> **SUPPLIED TEXT**
*** Begin section ***

Status: Settled

I know I look a bit miserable in the picture, but I can assure you that I was feeling rather merry. But I also think it captures my 2025 quite well.

I’m in the middle of working through a Year in Review exercise created by somatic coach Jonas, aimed at queer and neurodivergent folk, and it’s brought out some interesting realisations. Most significantly is that it has felt that this has been a particularly rough year (work, especially, has been hard), and I’ve spent the past 10 days on annual leave doing very little. Recovering.

But working through the exercise and reflecting on the year, I actually found more moments of joy and happiness that I allowed myself to remember (one of the therapist!). This year, for example, I have built and solidified some important connections in my life. I have rediscovered things I enjoy – theatre, running, travel.

Most significantly though is that this year marks one full year of me living in London again. Aside from my well-documented love for this city (and my childhood dream of making this place my home), it also coincides with what I suspect will end my over-15 years of feeling transient. I am, dare I say it, starting to feel a bit settled.

I still have a bit more to go with the exercise but I already know that I want to carry more positive memories and feelings of 2025 into the new year. Like the merriment I was actually feeling inside in the picture above. And this post, as ever, would serve as a necessary reminder. For posterity.

*** End section ***

> **PROVIDED MATERIAL**
*** Begin section ***

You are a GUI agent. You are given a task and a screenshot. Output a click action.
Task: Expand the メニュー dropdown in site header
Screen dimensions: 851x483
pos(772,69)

*** End section ***
*** Begin section ***

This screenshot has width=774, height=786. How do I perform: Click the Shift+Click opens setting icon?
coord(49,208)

*** End section ***
*** Begin section ***

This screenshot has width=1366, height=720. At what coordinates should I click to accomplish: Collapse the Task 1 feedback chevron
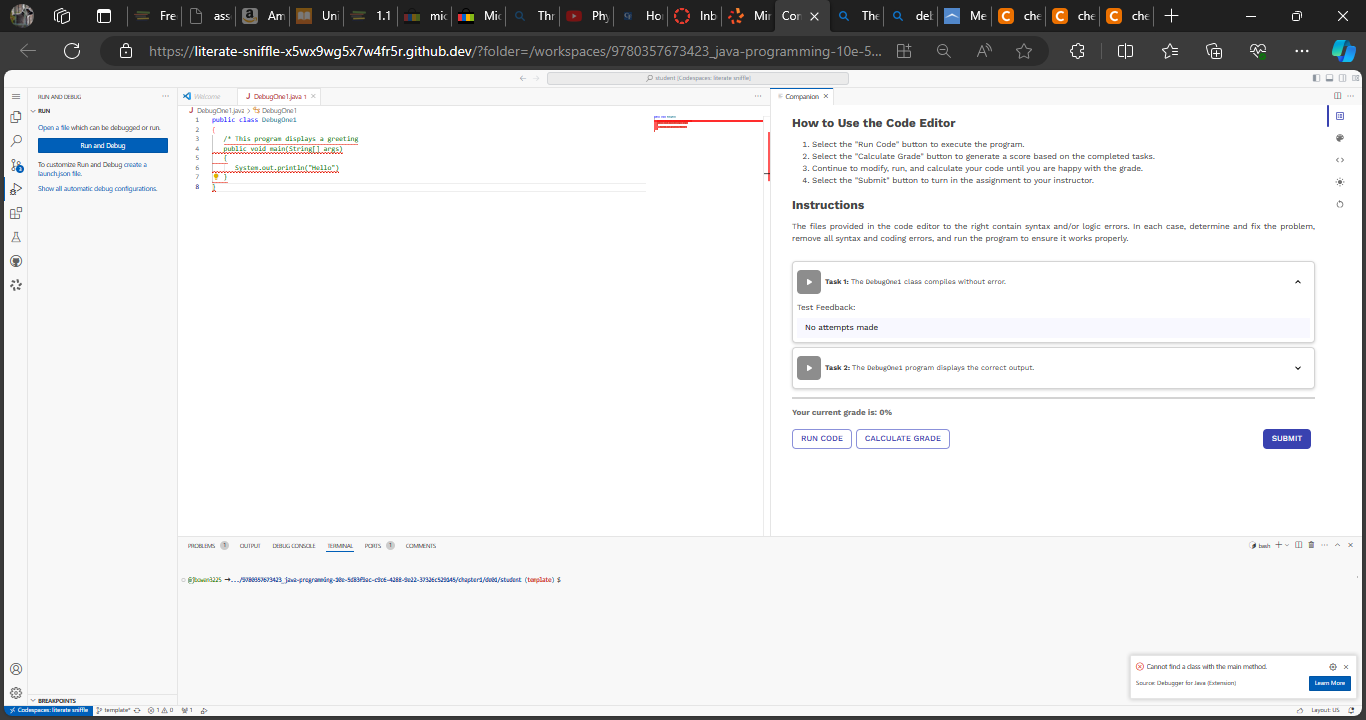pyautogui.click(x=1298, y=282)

*** End section ***

> **THINGS TO DO**
- A) In the "Status: Settled" post, how long has the writer been living in London again?
- B) Write out the "Status: Settled" post word for word, from "Status: Settled" up to and including "2025 quite well.".

> **PROBLEM SOLUTIONS**
- A) One full year.

- B)
Status: Settled

I know I look a bit miserable in the picture, but I can assure you that I was feeling rather merry. But I also think it captures my 2025 quite well.